Extracted text -
Content starts

- Royal coat of arms of the United Kingdom

High Court Judge King's Bench Division
- Incumbent
- Assumed office 2 December 2019
- Monarchs: Elizabeth II Charles III

Personal details
- Born: 18 December 1966 (age 59) Pembury, England
- Alma mater: Gonville and Caius College, Cambridge

= Amanda Tipples =

British judge (born 1966)

Dame Amanda Jane Tipples, (born 18 December 1966) is a British High Court judge assigned to the King's Bench Division.

==Early life and education==
Tipples was born in Pembury, England and was educated at Roedean School. She then attended Gonville and Caius College, Cambridge, where she studied zoology and specialised in molecular biology, graduating with a Bachelor of Arts (BA) degree in 1989. She completed her legal education at the Council of Legal Education.

Content ends

Tasks for this exercise -
1) Which educational institutions does the Amanda Tipples article say she attended?
2) Can you write the next part of the Amanda Tipples article, picking up after its final sentence?

Data listing -
Content starts

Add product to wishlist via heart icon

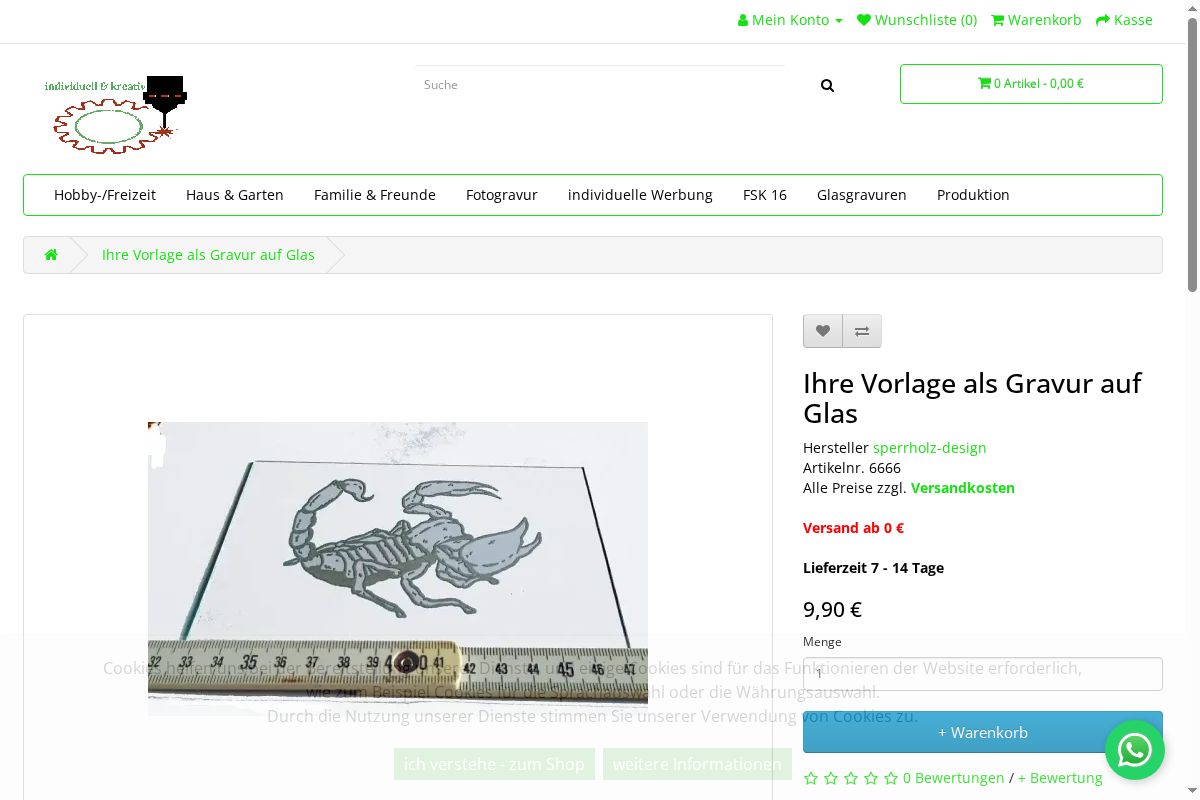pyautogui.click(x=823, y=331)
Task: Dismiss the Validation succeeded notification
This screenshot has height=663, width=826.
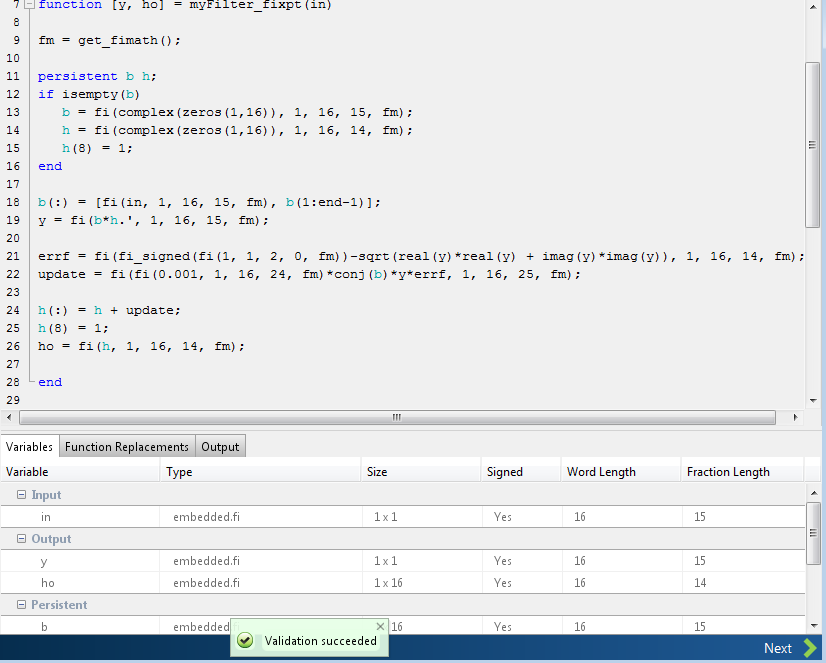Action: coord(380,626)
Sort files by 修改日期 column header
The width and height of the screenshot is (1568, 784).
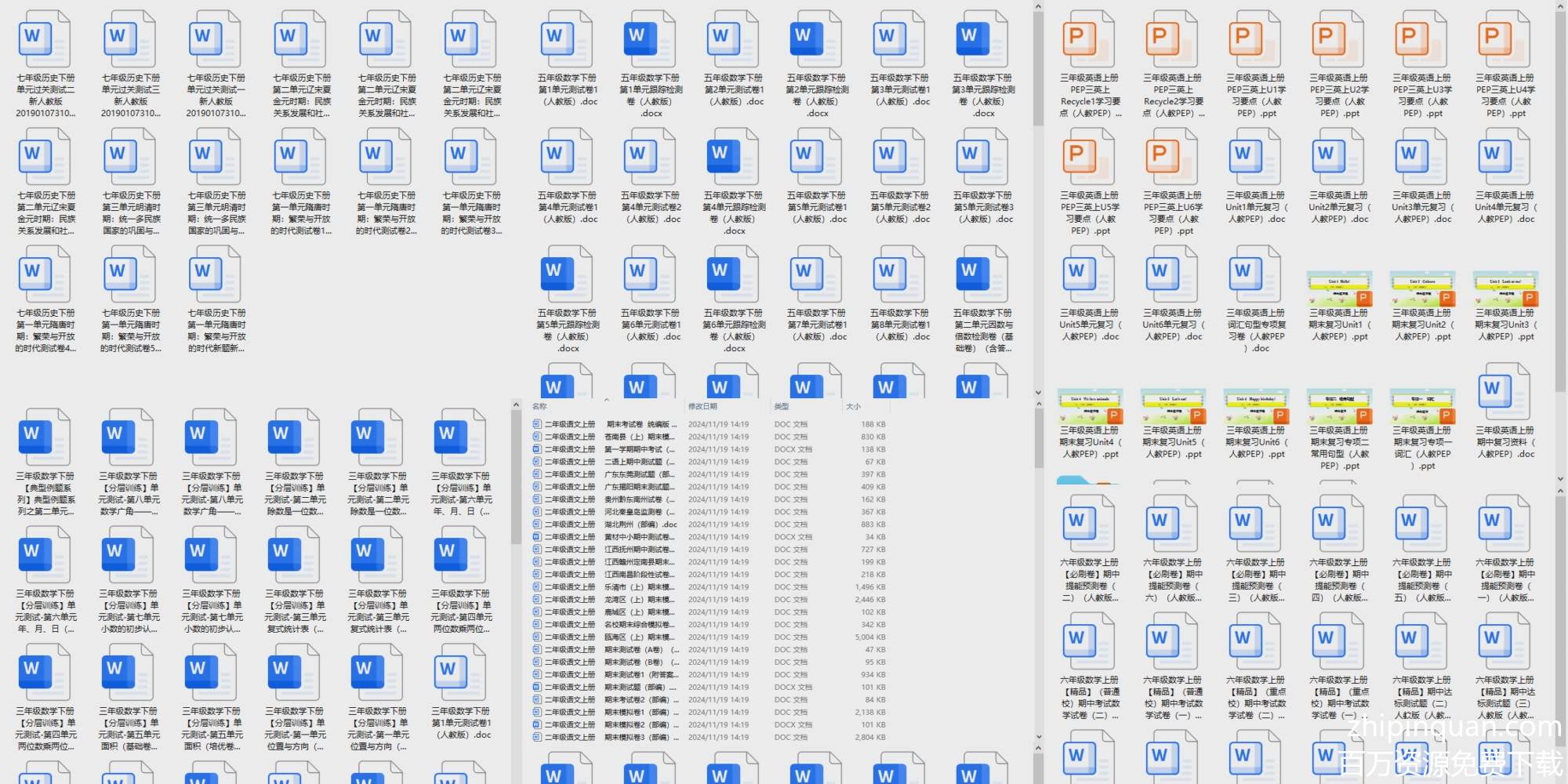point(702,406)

Content ends
Content starts

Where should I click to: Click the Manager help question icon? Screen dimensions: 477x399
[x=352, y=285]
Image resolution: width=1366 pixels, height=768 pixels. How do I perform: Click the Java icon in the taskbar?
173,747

Content ends

Answer list -
1)
Roedean School
Gonville and Caius College, Cambridge
Council of Legal Education

2)
==Legal career==
She was called to the bar at Gray's Inn in 1991 and practised from Maitland Chambers. She served as a recorder from 2009 and took silk to become a Queen's Counsel (QC) in 2011. In 2013, she was appointed a deputy High Court judge, hearing cases in the Chancery Division, and served as Lieutenant Bailiff of Guernsey from 2016 to 2019.

On 2 December 2019, Tipples was appointed a justice of the High Court, replacing Sir Paul Walker, and assigned to the Queen's Bench Division (later the King's Bench Division). She received the customary damehood in the same year. Since 2022, she has been Presiding Judge of the Midland Circuit.

Notable cases in which she presided over as judge include the Murder of Shawn Seesahai.